There are 2 types of paralysis the one that most affects me is spastic paralysis. What this means is the muscles of the paralyzed limb, specifically my left arm will constantly spasm. The only medication I take for this is a muscle relaxant and I take 10mgs twice daily, one with breakfast and one with dinner. The muscle relaxant stops the spasms and allows me to straighten my arm ,the muscles of which are in a constant state of firing As for my other paralyzed limb,my left leg, it still feels pins and needles type of issues and the forementioned electricity. Now an experiment that will allow you to understand what spastic paralysis feels like. Place one hand face down on a hard surface, making sure your fingers aren’t bent, now lift your ring finger up off the surface. You won’t be able to do it no matter how hard you try. That’s how my left arm, hand and fingers feel ALL THE TIME!
Another thing that I forgot to mention is how heavy a paralyzed limb feels. I’ll use the leg as an example here. Imagine that you’re in a relatively shallow pool of water, let’s say 4 feet deep, and you’re walking on the floor of the pool. Your legs get quite a workout because not only are you submerged, but the water is working against you. Now imagine the same scenario, but only one leg is in the water. The leg that is under water is what my paralyzed leg feels like, slow and heavy even on land. Because it’s just the one leg that is affected, you can see why it’s so difficult to walk.

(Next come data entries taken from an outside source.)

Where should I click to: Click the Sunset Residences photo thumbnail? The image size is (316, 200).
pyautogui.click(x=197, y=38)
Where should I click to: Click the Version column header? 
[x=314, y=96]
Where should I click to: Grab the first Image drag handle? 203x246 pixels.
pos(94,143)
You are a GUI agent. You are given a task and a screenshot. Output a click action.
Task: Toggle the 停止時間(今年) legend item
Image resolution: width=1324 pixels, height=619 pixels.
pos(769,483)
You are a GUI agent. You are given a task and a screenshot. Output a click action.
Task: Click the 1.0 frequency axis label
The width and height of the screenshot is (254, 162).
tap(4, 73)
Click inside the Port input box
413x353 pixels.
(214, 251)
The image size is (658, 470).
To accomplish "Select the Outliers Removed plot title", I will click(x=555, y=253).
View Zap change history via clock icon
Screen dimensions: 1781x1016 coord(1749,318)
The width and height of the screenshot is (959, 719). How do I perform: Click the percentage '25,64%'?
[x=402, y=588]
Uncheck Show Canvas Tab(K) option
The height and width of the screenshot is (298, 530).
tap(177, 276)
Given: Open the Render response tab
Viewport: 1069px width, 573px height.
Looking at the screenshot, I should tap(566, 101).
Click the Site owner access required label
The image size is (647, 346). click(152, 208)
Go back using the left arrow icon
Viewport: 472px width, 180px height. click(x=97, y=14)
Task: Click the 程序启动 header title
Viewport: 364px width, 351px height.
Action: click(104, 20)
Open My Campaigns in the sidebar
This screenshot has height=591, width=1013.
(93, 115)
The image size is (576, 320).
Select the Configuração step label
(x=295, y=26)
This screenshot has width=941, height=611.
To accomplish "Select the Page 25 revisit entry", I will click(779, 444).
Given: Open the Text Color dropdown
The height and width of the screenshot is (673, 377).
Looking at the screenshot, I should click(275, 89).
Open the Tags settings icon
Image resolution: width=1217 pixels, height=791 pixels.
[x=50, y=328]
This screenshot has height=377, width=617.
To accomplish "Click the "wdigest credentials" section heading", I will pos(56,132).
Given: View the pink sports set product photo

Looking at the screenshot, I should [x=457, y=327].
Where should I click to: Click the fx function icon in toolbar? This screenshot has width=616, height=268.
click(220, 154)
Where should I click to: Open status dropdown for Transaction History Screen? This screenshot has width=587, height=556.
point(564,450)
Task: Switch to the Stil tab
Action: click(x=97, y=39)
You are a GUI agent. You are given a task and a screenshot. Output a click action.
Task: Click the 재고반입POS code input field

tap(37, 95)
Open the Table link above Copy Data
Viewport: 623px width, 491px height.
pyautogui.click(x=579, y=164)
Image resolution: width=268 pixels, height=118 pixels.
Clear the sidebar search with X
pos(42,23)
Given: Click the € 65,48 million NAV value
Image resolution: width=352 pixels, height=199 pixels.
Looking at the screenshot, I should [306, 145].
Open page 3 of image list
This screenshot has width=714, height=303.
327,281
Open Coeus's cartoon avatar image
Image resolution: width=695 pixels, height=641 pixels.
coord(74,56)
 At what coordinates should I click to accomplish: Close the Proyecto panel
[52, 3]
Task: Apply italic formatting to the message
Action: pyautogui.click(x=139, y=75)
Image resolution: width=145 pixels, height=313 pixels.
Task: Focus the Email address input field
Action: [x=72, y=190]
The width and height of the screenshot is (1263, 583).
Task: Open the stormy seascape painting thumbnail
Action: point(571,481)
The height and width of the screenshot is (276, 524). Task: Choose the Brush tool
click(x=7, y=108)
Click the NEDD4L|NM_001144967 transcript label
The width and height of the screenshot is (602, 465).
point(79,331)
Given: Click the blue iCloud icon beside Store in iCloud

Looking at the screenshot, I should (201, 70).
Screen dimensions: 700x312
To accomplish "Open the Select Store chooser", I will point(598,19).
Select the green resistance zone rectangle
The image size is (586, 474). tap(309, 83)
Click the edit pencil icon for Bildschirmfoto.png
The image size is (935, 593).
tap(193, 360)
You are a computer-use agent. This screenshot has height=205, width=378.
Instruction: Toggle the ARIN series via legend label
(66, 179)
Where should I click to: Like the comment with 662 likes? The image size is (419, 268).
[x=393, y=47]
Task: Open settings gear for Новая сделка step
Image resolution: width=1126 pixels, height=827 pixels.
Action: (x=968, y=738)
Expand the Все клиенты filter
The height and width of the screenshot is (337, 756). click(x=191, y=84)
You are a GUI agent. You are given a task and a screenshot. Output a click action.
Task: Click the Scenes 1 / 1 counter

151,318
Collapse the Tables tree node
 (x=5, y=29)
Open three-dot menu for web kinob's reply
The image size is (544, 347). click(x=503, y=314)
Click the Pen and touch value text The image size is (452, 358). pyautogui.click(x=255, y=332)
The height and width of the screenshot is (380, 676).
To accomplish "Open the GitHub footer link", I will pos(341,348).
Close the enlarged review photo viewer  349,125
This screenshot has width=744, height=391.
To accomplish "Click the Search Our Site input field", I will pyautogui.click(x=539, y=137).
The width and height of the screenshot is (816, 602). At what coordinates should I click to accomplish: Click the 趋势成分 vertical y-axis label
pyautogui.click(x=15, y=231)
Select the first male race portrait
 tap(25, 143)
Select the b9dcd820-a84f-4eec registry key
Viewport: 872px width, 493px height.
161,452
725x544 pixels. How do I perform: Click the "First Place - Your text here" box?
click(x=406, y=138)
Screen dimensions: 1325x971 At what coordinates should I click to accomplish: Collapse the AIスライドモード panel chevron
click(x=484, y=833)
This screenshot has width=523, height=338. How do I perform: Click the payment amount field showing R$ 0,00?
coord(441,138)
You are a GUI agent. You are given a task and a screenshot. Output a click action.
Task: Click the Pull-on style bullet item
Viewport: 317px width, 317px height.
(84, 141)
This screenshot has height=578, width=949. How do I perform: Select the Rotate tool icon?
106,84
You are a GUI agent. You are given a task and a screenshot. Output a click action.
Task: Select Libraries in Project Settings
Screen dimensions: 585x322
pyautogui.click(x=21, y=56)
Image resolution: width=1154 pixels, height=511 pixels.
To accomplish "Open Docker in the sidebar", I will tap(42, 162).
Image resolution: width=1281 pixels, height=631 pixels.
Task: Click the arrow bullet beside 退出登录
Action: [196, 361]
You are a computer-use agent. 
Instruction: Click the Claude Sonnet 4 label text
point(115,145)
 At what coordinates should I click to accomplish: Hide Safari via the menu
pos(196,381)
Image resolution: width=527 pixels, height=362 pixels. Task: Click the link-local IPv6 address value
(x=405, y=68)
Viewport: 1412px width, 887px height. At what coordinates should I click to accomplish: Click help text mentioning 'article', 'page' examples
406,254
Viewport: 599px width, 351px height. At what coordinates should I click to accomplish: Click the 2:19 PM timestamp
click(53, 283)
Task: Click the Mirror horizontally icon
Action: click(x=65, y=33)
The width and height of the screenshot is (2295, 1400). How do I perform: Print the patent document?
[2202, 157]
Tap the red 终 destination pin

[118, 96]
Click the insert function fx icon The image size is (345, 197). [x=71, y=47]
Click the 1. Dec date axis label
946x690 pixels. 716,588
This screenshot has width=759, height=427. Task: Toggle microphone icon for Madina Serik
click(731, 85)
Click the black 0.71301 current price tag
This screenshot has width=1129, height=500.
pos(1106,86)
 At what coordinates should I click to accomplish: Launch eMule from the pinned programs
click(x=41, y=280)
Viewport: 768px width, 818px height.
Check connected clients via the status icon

I hope that this gives you a better understanding of what the last 7 years has been like for me physically. Once you’ve gotten your head around this, now imagine being told that it’s permanent after 6 years plus,and you’ll begin to see how I’m feeling emotionally. Mostly anger and disappointment. But both feelings are slowly ebbing, if only because it’s been 6 months since getting the news about my paralysis being permanent, and time allegedly heals, at least the emotional wounds.